» **Work to do**
Rewrite the stretch of records from the line containing "Select the Upload tab" through the end of the records, keeping every line. Offset each coordinate in the answers by adding 90, and leave everything else unchanged.

Records from a dataset:

>> BEGIN

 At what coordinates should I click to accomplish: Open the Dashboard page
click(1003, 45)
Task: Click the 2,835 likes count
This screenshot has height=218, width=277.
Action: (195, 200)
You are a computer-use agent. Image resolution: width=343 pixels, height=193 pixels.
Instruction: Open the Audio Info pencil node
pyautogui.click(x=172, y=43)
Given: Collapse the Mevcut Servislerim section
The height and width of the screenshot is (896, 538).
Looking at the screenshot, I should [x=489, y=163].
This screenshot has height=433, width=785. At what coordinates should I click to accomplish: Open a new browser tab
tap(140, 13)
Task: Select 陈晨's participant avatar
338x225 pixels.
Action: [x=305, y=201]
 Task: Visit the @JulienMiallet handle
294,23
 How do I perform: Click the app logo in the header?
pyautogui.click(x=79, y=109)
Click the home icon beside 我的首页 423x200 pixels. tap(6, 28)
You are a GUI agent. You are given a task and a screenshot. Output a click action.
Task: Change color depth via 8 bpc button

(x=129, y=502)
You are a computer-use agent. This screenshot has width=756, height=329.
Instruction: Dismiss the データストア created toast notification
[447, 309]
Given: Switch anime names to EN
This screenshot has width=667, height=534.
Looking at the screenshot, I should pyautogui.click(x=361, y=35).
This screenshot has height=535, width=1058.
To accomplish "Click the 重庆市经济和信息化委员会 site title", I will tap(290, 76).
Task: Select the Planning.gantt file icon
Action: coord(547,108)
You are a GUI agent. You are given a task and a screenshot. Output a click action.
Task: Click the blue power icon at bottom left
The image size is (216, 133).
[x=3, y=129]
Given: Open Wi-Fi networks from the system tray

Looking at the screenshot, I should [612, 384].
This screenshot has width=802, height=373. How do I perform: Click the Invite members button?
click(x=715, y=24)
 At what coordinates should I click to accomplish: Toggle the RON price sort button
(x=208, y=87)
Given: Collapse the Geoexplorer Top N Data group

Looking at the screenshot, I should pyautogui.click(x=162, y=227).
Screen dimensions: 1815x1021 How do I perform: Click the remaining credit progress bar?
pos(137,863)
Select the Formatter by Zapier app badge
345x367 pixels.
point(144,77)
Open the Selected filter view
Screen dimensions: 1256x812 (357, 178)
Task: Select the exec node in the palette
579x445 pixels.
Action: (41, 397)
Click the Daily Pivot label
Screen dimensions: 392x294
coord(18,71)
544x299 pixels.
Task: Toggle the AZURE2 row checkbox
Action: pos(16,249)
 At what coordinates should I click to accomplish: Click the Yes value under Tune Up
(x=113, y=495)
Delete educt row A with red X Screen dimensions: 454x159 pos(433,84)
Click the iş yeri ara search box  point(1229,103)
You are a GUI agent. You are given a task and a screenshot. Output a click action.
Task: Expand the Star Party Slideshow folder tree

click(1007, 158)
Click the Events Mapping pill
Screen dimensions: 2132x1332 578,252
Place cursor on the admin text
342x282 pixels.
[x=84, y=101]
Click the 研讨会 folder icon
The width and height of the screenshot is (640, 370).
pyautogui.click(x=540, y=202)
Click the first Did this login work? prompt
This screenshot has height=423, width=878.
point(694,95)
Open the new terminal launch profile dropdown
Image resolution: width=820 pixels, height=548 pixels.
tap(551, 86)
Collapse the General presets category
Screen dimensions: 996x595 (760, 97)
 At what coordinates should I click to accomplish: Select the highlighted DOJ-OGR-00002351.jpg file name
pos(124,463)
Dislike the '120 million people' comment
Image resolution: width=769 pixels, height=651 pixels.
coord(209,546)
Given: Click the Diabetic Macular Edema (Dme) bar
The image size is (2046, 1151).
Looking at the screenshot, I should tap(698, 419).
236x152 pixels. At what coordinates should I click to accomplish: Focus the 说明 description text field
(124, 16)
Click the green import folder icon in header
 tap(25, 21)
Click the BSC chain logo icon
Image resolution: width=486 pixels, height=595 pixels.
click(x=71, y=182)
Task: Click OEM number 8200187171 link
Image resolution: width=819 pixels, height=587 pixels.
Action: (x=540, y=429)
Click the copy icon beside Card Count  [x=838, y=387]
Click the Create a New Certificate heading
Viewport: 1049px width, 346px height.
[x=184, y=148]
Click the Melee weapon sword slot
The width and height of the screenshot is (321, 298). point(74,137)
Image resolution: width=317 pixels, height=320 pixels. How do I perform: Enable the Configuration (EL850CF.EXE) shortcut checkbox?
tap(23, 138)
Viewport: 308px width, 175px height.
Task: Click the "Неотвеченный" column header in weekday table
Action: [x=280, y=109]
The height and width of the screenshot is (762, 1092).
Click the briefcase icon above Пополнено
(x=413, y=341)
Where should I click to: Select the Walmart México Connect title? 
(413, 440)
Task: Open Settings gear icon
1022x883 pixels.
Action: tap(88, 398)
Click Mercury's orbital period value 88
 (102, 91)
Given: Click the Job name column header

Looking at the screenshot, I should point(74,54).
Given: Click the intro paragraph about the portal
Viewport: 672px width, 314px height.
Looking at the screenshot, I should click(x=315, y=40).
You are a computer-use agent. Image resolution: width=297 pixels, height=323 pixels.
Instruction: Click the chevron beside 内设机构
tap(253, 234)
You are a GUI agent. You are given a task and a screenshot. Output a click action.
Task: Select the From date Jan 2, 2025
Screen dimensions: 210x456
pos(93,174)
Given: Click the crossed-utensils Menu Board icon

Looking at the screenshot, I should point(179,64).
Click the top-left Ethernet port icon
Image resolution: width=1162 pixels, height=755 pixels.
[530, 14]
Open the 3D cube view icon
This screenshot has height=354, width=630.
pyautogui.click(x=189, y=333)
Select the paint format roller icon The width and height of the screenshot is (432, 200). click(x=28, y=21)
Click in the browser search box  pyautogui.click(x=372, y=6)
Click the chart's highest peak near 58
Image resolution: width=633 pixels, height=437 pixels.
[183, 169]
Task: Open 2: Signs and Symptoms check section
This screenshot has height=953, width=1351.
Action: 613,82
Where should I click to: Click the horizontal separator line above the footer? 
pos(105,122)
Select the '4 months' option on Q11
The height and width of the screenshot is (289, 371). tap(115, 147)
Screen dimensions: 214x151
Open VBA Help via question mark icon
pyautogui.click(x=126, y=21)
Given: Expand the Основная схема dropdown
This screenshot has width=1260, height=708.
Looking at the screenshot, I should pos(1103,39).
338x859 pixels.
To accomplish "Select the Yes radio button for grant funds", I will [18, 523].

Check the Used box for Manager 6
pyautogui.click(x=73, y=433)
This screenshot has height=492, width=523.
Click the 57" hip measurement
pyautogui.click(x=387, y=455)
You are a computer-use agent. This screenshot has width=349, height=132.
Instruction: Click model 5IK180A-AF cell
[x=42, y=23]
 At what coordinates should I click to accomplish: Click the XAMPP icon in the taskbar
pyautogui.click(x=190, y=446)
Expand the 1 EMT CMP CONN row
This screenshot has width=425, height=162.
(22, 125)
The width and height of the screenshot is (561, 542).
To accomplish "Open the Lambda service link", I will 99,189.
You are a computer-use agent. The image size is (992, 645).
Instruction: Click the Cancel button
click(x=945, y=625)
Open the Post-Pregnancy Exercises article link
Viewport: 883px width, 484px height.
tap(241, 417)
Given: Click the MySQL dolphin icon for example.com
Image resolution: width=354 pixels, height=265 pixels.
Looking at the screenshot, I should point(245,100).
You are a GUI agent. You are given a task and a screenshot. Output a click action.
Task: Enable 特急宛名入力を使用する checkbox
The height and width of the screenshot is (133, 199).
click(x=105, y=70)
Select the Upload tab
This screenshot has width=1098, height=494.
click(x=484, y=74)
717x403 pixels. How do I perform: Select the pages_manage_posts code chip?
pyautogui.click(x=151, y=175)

>> END

» **Task solution**
Select the Upload tab
This screenshot has width=1098, height=494.
click(x=574, y=164)
717x403 pixels. How do I perform: Select the pages_manage_posts code chip?
pyautogui.click(x=241, y=265)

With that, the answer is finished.